[[ Selected text, beginning ]]
I'm not sure if people really, truly understand how much fun it is to be Jewish on Christmas day. It's the one day we all get to take a break from running the banks and the media, and just roam around cities like urban C.H.U.D.s. It's completely public and brash and noisy and wonderful. This tribe may be lost, but they absolutely know how to find their way to the movies.

I prefer to travel in packs under these circumstances - often creating a human chain to block out the rabid, missionary Lubavitch Jews who stalk you with herring on their breath and tfillen hidden in their beards. For this, my first Jewish Christmas in New York - my first Christmas in recent memory without a girlfriend who could part my hair conservatively, throw a red v-neck sweater over my head and sneak me into her Protestant or Catholic home - I traveled with my optometrist and his 67 year-old mother, Marilyn. Together, we were the paragon of our Jewish ethnic culture. The two of them argued incessantly, while I remained on Tickets and Junior Mints duty. Our plan: pay for the first feature, sneak into the second, and then eat corned beef sandwiches. (Did a 67 year-old woman who wasn't even tall enough to ride the Cyclone at Coney Island have a problem with some of the morally ambiguous behavior associated with this plan? When we suggested the half-price double-feature on the car ride over, her response: "Sure, what do I care?")
[[ Selected text, end ]]
[[ Supplied data, beginning ]]
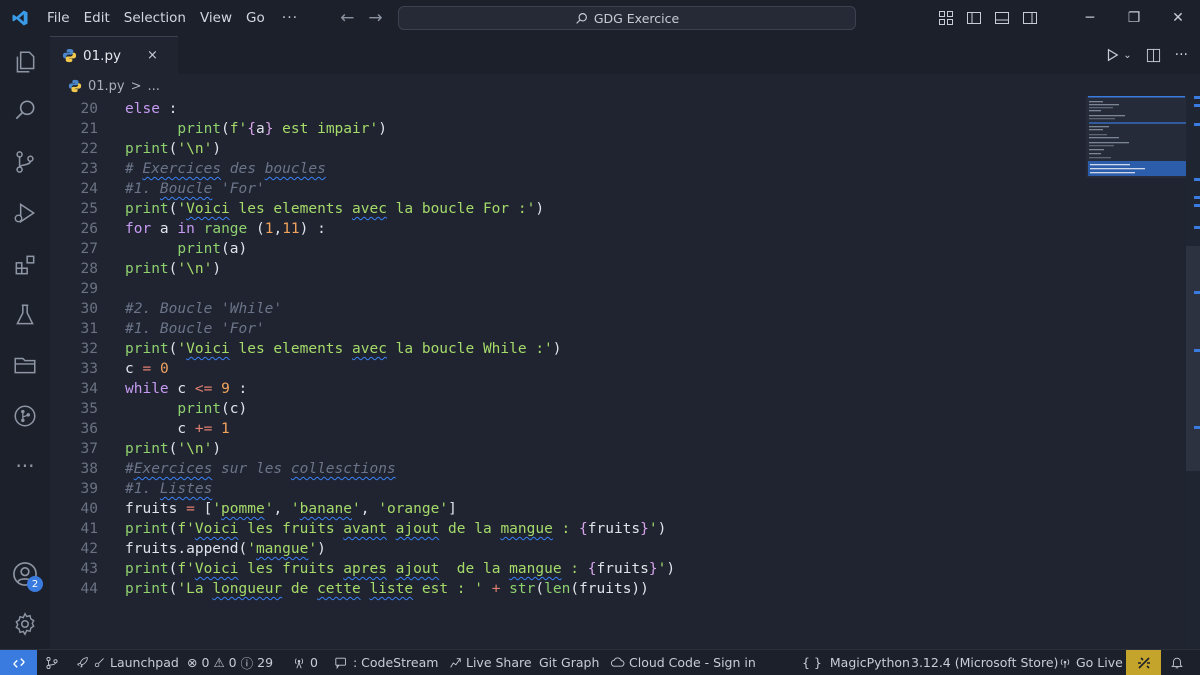 This screenshot has width=1200, height=675. I want to click on code-line: 42 fruits.append('mangue'), so click(568, 549).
[[ Supplied data, end ]]
Extend the essay above about spending Christmas Day as a Jew in New York, picking up right after its last sentence.

#### [Answer below]
The first movie went off without a hitch, except for a brief altercation involving Marilyn's cell phone. (She wanted to call her other son - the good one, the one who wasn't a "degenerate gambler" - and the previews were starting and she had to call him to say hello.) There were some high decibel comments from our row (and, more specifically, Marilyn's seat), regarding logical or sentimental implausibilities in the film and, immediately following the final fade-out, an announcement loud enough for the entire half-filled theater to hear: "OK, but not really for me." But all of my energy was focussed on the excitement and guilt associated with sneaking into our second feature.

Unlike our first screening, this one was almost at full capacity. It presented a new dilemma for me: what right do I have being here? what if I unintentionally leave a legitimate ticket-buyer without a seat? As I trembled through this addition to my own personal "Book of Questions", Marilyn scooted by me and grabbed a lone, free seat toward the back of the theater, where she began chatting up her neighbor almost immediately. She created a force majeure, so I surrendered and made it my first priority to find a free seat and puzzle out my latest moral crisis from there.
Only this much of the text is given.